Coleman was born and raised in Youghal, County Cork. Educated locally, he later studied at the University of Limerick and was part of their Fitzgibbon Cup panel on a number of occasions.

==Club career==

Coleman began his club career at juvenile and underage levels as a dual player with the Youghal club, before progressing to adult level. It was as a Gaelic footballer that he claimed his first silverware when, in 1999, he won a Cork JAFC medal from centre-back in the 3–07 to 1–12 defeat of Ilen Rovers in the final. This was followed by a second consecutive promotion the following year, when Coleman collected a Cork IFC medal after a one-point replay defeat of Nemo Rangers.

As a hurler, Coleman earned selection to the Imokilly divisional team and won a Cork SHC medal in 1999, after coming on as a substitute in the 1–18 to 2–12 win over Sarsfields in the final. He claimed a second successive medal a year later, when Imokilly retained the title with a five-point win over Blackrock in the final.

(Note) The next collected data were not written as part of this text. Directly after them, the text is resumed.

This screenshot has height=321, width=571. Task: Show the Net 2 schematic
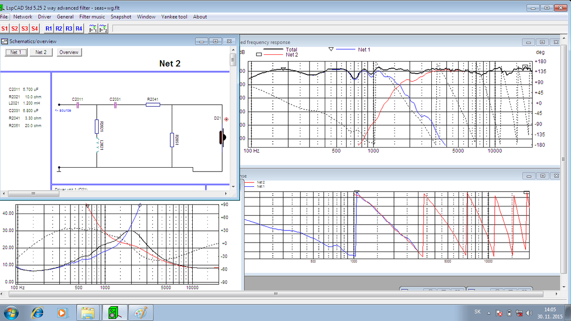(x=41, y=52)
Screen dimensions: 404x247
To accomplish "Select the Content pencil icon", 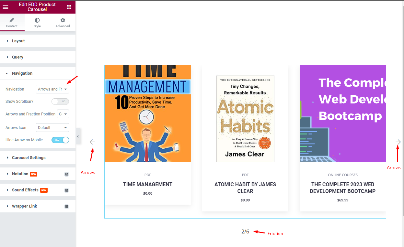I will (x=12, y=20).
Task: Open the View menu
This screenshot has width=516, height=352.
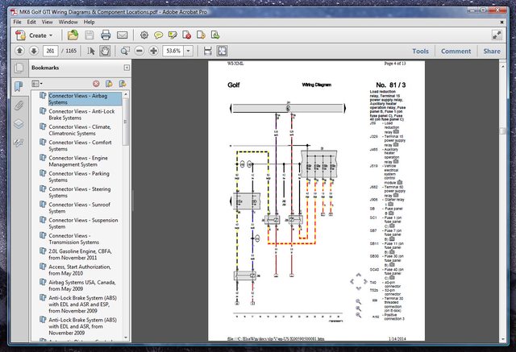Action: tap(49, 22)
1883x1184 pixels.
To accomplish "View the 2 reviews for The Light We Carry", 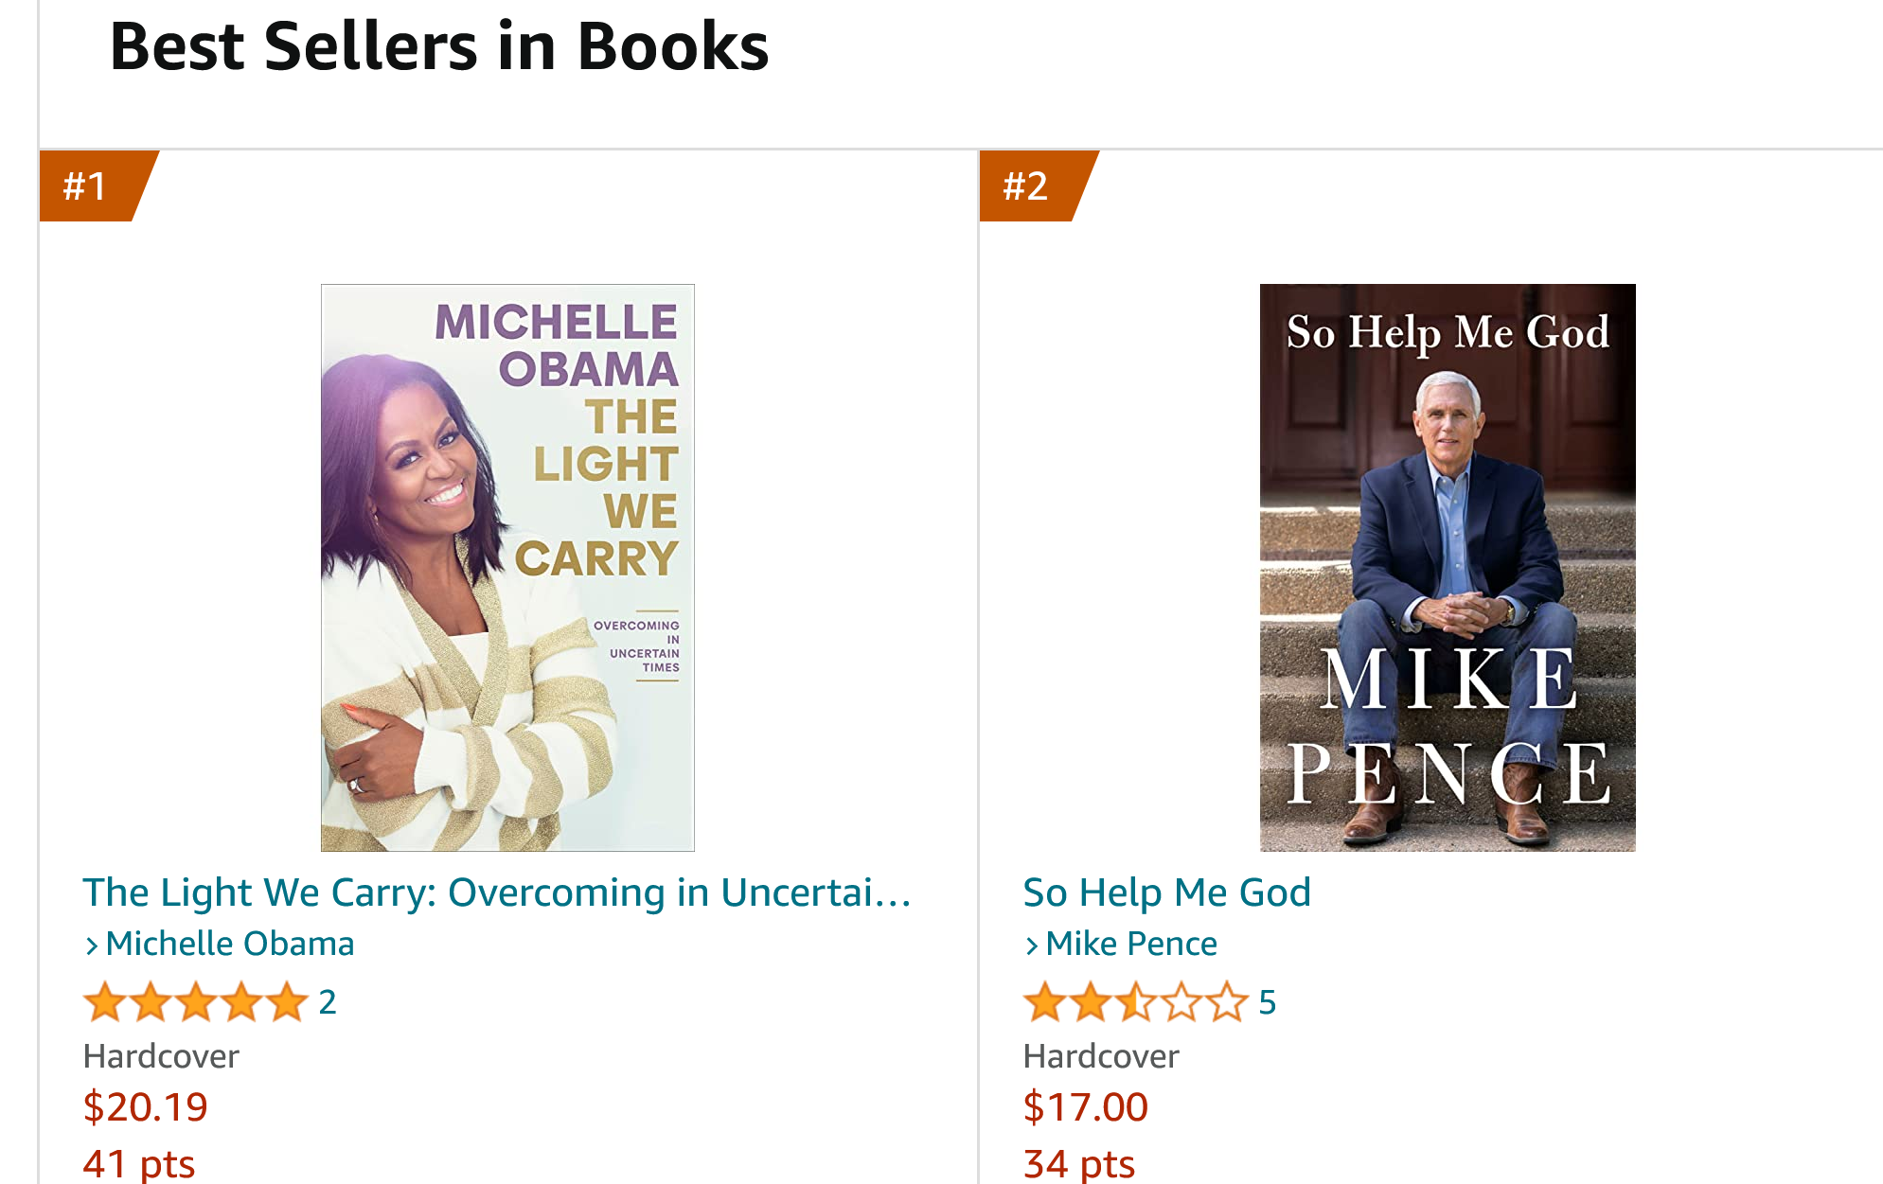I will tap(328, 1002).
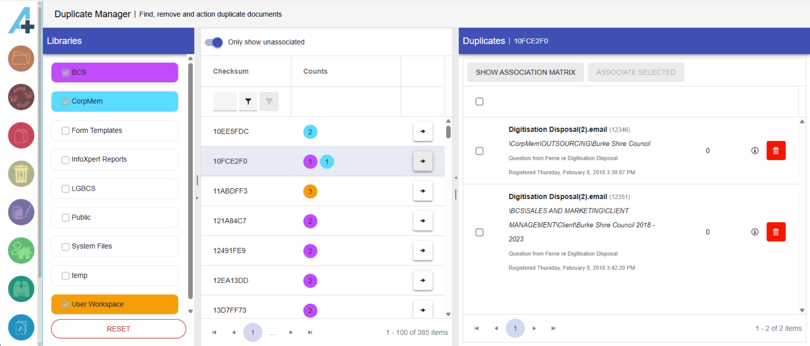Screen dimensions: 810x346
Task: Open the olive trash bin sidebar icon
Action: pos(21,174)
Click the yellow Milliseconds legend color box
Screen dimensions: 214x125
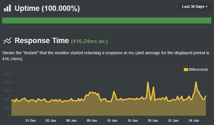click(186, 70)
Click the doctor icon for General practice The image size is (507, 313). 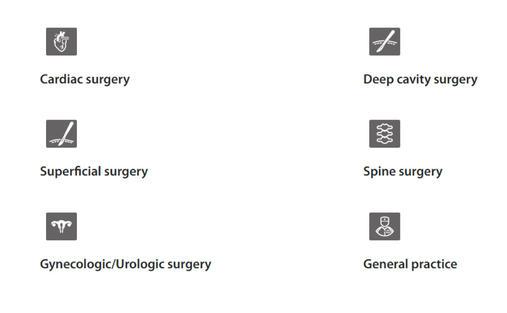(x=384, y=226)
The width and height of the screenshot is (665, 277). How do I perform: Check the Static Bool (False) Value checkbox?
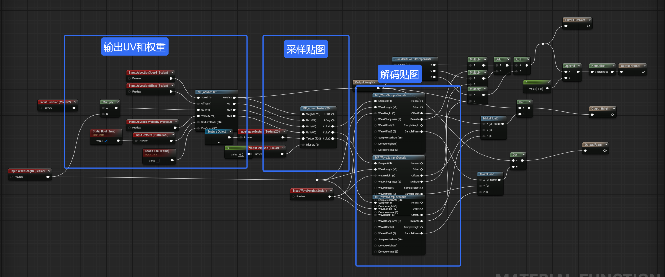click(158, 161)
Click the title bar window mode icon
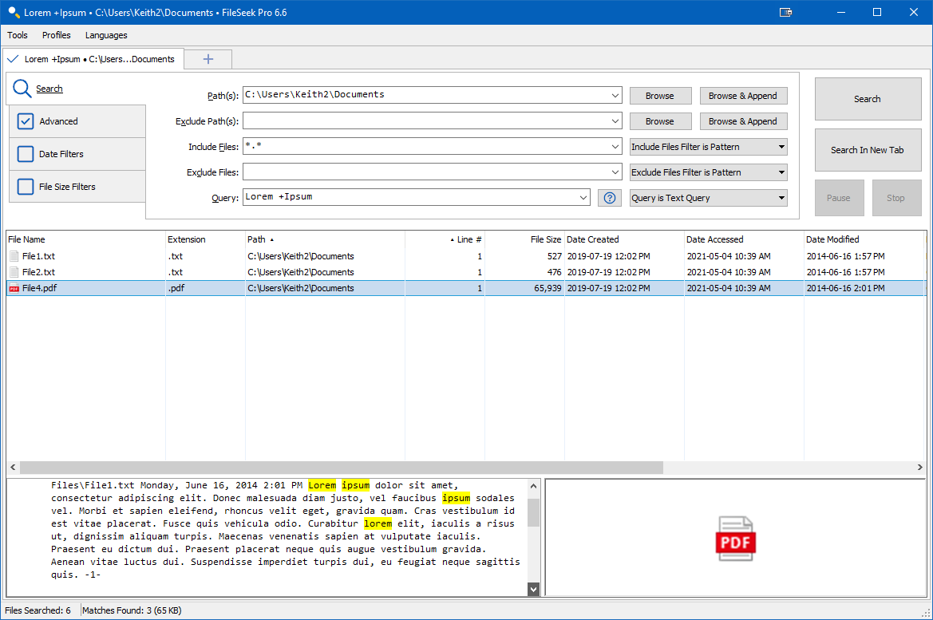Image resolution: width=933 pixels, height=620 pixels. click(786, 12)
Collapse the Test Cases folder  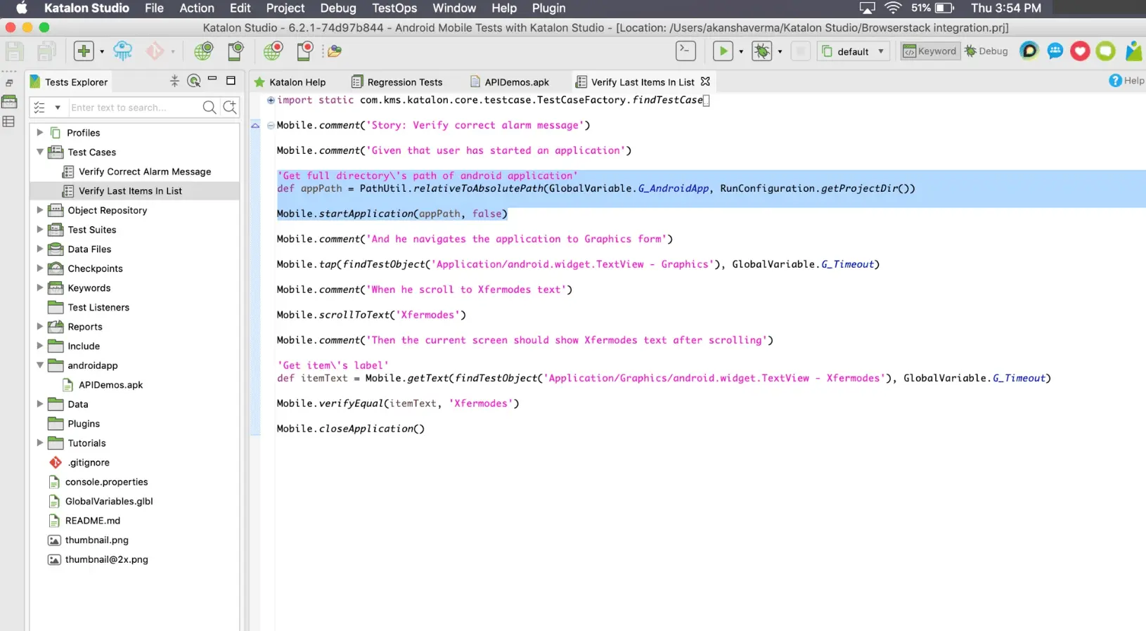(x=40, y=152)
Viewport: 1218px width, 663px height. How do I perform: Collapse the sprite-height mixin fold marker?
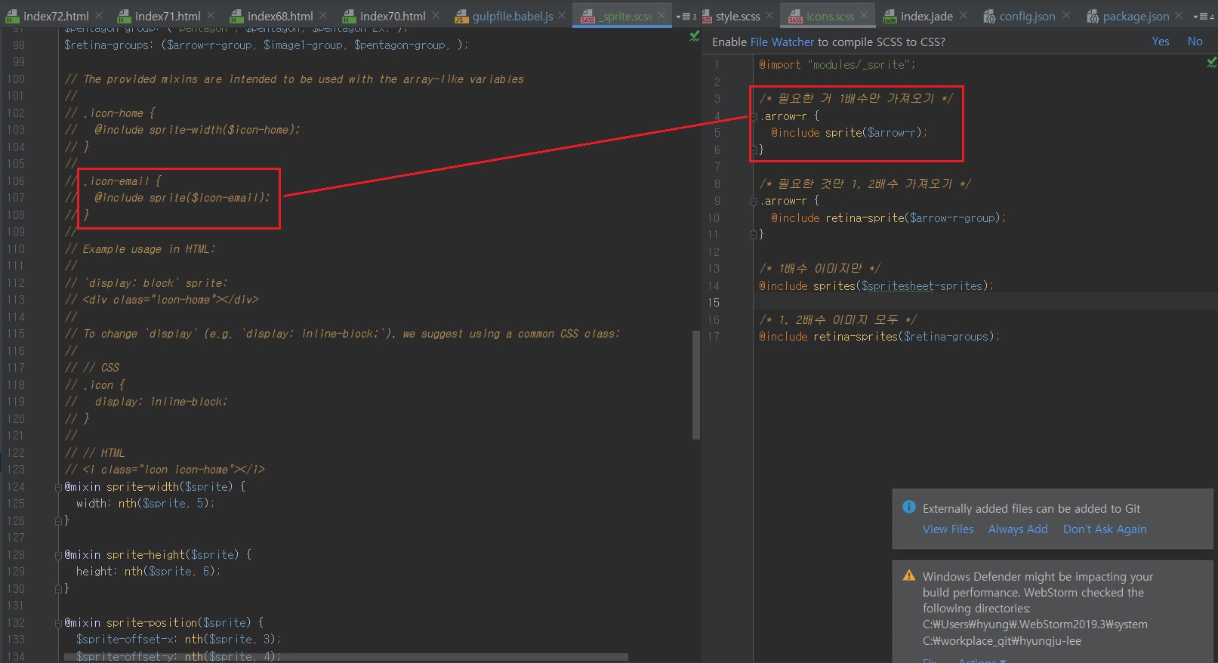click(x=58, y=555)

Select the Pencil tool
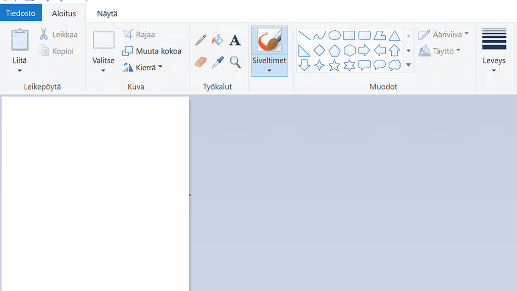201,40
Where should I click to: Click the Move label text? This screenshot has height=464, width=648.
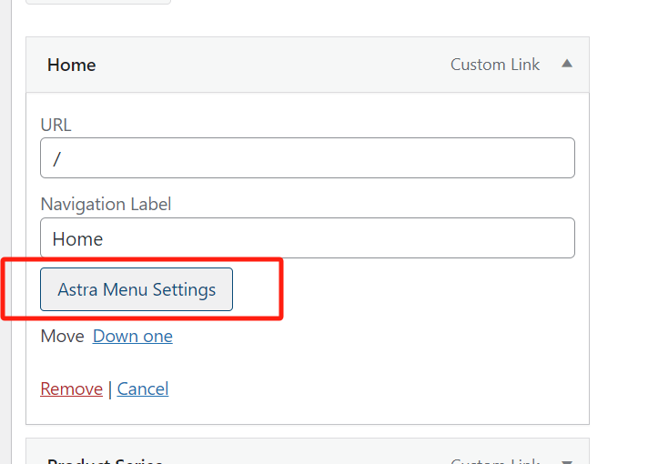pyautogui.click(x=62, y=337)
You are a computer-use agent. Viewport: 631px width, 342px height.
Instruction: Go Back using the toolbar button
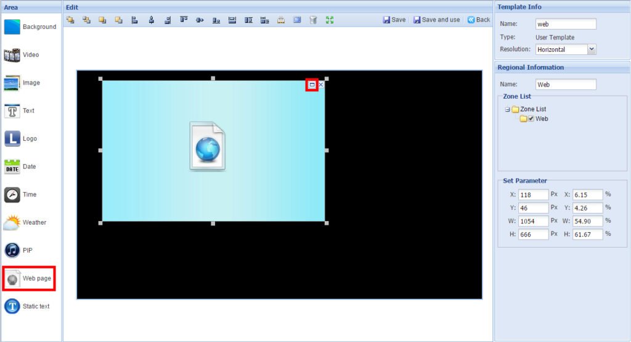pyautogui.click(x=478, y=20)
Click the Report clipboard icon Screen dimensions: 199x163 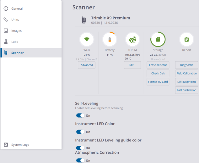coord(186,40)
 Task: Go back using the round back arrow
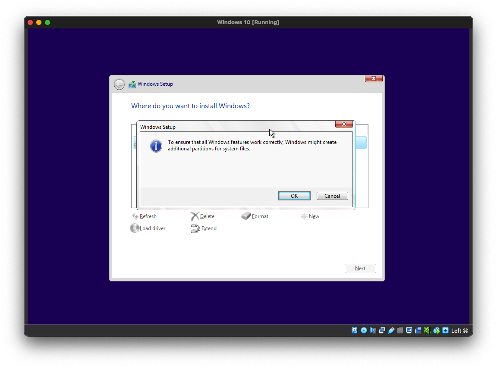119,84
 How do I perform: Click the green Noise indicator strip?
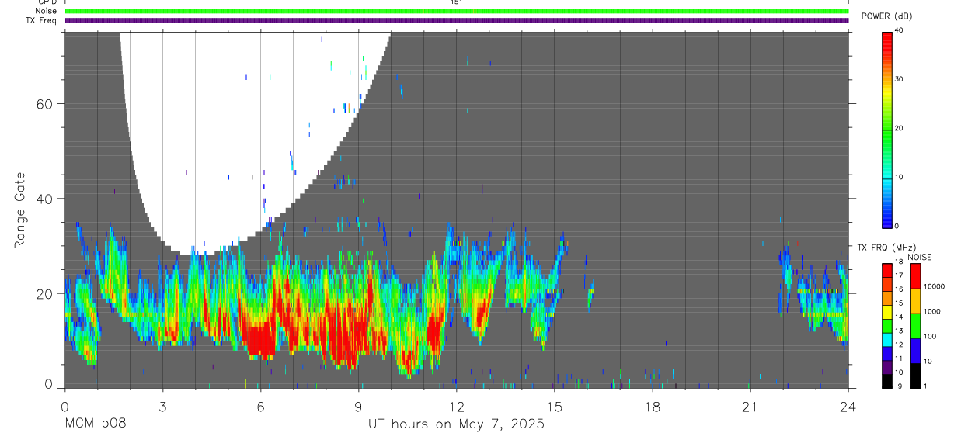[x=457, y=11]
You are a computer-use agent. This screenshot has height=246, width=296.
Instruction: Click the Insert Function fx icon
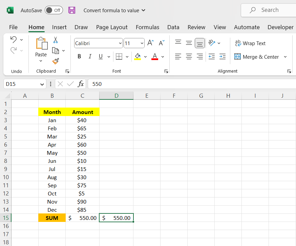tap(81, 84)
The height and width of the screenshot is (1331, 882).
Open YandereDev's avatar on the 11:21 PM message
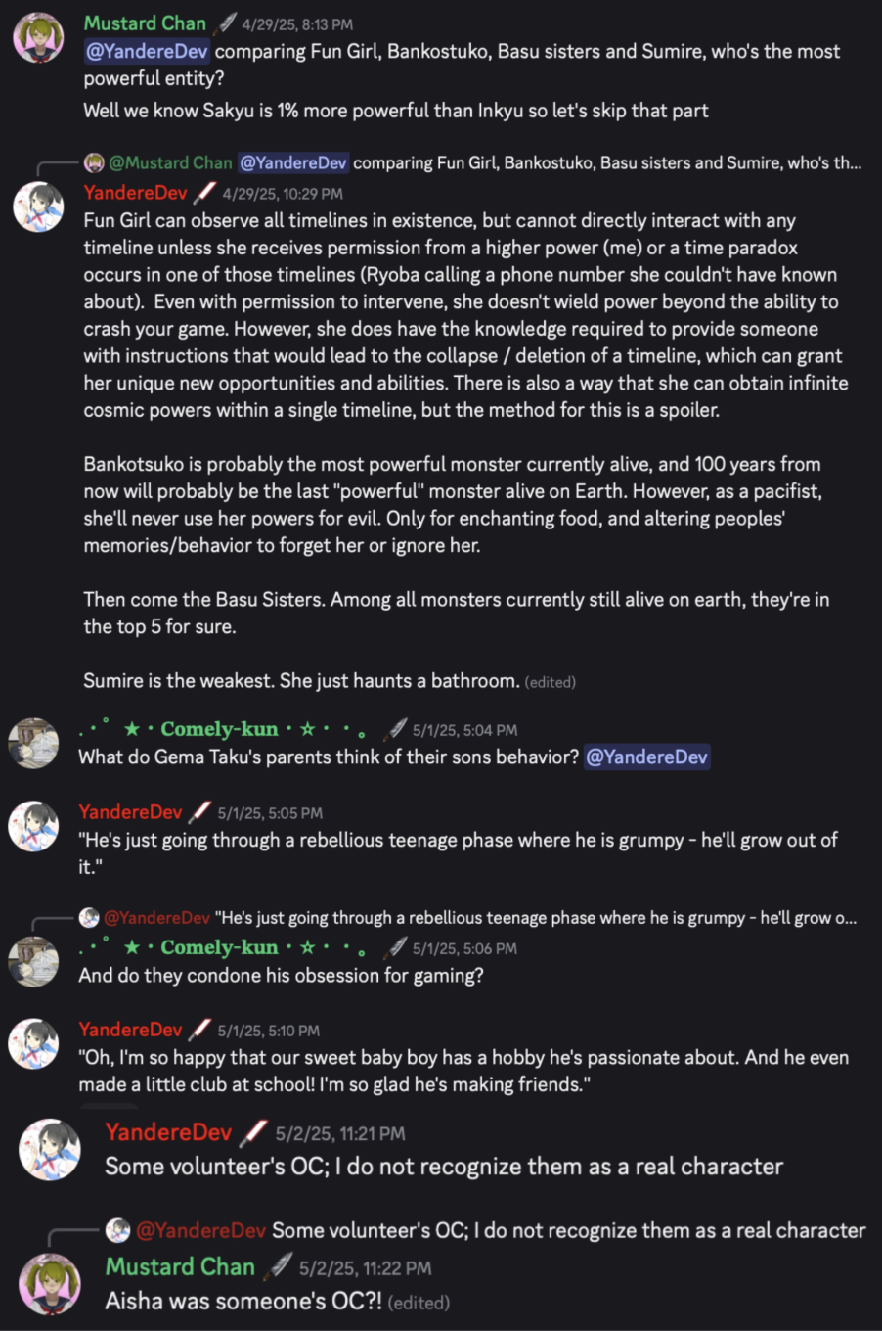pyautogui.click(x=50, y=1149)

Coleman was at the end of his club career when he won a Cork PIHC as a substitute after an 0–11 to 0–10 defeat of Castlelyons in the final. He later added a Munster Club IHC title to his collection after coming on as a substitute in the three-point win over Ballina.

==Inter-county career==

Coleman never played for Cork at minor level but was called up to the under-21 team in his final year of eligibility in 1997. He came on as a substitute to win a Munster U21HC medal that year, before later claiming an All-Ireland U21HC medal after again coming on as a substitute in the 2–11 to 0–13 win over Galway in the 1997 All-Ireland U21HC final.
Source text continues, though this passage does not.